Старуха заорала-захохотала так, что месяц оборвался с неба и пошел рябью у берега, под мостом эхо запрыгало, а у возвращавшегося из загородного парка дежурного троллейбуса слетели токоприемники с проводов, и рассерженный водитель долго не мог установить их на место.
– Слово – оно всегда магическу силу имело! – отсмеявшись, заявила старуха. – Токо позабыли люди. Обтелепали слова. Брякают, что ни попадя. Вот слова-то и стали пусты и звонки, как скорлупа без ядрышка. И не смогут таки орехи силу иметь. Не взрастут – ни хмелем, ни беленой. Позабыли. Воздух токо сотрясают. Однако, некоторы помнят! – усмехнулась старая и огладила свою бывшую рубаху. – Сами помнят и другим поминают. Для науки. На том и спасибо живет!
Старуха церемонно поклонилась в темноту за рекой, в сторону загородного парка.
– Да за такую науку морду бить надо! – поднялся на ноги Серега.
– На женщин руку поднимать нельзя, Серый, – с притворным нравоучением в голосе вздохнул Волька. – Их обнимают и целуют. Я их никогда не бью – западло!
– И я тоже, – сказал Давид и пламенно застеснялся.
– А ты их и не целуешь, – заметил ему Вольдемар.
– Ну почему же? – смутился Давид.
– Этого я не знаю.
– Хватит! – вдруг повысил голос Серега. – Договорился, Моцарт! Я, я, я! Что ты издеваешься? Что ты нас сюда затащил?
– О-го-го, паря! – хохотнула старуха. – В силу входишь. Самостоятельности захотел? Давай, давай! Ты своего добьешься. Но не больше.

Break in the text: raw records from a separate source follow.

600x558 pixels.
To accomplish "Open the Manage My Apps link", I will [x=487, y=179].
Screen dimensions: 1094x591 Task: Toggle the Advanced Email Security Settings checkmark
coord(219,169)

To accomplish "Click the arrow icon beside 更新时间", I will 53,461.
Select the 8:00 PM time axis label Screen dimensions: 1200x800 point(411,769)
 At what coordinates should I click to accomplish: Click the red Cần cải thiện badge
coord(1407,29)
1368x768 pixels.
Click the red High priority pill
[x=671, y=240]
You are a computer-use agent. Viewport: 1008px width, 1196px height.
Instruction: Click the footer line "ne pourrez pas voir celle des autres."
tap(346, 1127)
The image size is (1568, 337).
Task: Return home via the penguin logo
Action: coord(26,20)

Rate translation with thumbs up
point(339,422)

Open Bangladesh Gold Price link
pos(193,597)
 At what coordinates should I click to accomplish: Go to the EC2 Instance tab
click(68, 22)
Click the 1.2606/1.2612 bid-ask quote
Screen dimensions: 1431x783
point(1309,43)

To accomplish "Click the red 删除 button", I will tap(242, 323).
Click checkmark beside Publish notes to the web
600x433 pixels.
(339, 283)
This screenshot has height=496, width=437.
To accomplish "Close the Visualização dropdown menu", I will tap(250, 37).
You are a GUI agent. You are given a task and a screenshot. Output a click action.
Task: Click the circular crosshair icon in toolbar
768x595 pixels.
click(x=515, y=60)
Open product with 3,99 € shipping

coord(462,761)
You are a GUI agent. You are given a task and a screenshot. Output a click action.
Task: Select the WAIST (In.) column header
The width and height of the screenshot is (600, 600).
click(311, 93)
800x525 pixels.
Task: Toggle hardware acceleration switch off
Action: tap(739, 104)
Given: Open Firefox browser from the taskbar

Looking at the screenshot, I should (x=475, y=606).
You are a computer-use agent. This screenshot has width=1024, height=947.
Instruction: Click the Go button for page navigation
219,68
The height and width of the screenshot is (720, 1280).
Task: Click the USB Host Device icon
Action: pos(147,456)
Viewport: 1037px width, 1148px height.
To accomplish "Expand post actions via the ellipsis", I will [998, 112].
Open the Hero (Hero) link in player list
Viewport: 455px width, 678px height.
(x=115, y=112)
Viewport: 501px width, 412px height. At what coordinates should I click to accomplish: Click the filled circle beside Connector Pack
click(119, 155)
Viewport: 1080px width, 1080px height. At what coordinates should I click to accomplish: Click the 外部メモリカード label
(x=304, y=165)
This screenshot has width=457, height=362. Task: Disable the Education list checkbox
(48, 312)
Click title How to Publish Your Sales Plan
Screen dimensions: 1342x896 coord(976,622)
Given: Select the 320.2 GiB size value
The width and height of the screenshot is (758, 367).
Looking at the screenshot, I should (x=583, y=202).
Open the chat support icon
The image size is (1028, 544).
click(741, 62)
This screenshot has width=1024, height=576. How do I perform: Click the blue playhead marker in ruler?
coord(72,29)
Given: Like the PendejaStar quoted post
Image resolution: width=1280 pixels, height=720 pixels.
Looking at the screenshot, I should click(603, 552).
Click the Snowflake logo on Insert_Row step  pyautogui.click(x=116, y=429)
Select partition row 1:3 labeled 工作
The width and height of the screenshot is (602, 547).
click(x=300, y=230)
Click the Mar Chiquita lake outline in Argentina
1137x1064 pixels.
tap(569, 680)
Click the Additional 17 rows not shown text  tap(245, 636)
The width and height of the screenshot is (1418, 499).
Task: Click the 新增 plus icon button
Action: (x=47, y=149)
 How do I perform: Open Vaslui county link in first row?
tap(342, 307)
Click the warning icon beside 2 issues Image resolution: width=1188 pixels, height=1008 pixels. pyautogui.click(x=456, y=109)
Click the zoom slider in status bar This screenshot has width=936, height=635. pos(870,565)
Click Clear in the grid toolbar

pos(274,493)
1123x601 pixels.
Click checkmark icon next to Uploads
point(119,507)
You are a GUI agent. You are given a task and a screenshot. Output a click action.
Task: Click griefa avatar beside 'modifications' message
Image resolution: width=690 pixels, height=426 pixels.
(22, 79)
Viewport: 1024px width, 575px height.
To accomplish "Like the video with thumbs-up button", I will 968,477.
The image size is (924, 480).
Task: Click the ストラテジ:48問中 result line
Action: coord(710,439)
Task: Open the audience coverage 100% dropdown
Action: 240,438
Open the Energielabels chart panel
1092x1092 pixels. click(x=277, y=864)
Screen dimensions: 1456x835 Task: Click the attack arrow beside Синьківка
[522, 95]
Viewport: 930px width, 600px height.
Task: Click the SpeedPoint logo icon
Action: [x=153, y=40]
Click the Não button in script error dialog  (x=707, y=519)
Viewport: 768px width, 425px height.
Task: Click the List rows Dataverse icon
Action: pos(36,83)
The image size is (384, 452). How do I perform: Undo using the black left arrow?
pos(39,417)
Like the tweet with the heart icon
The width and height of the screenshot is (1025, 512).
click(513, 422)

– А вы думаете, этого мало? – сухо и вежливо поинтересовался Давид, жалея Серегу и от этого без труда преодолевая свою перманентную застенчивость. (Себя он не жалел никогда – и зря!)
– Не петушись, легонький, а то на кресту кукарекать придется, – добродушно осадила его старая. – Это ведь кому как. Да и не бабы то были, обезумевши с горя, а разъяренны с досады ведьмы. А досада, как жалость, быват высшей пробы. Это когда к себе самому направлена.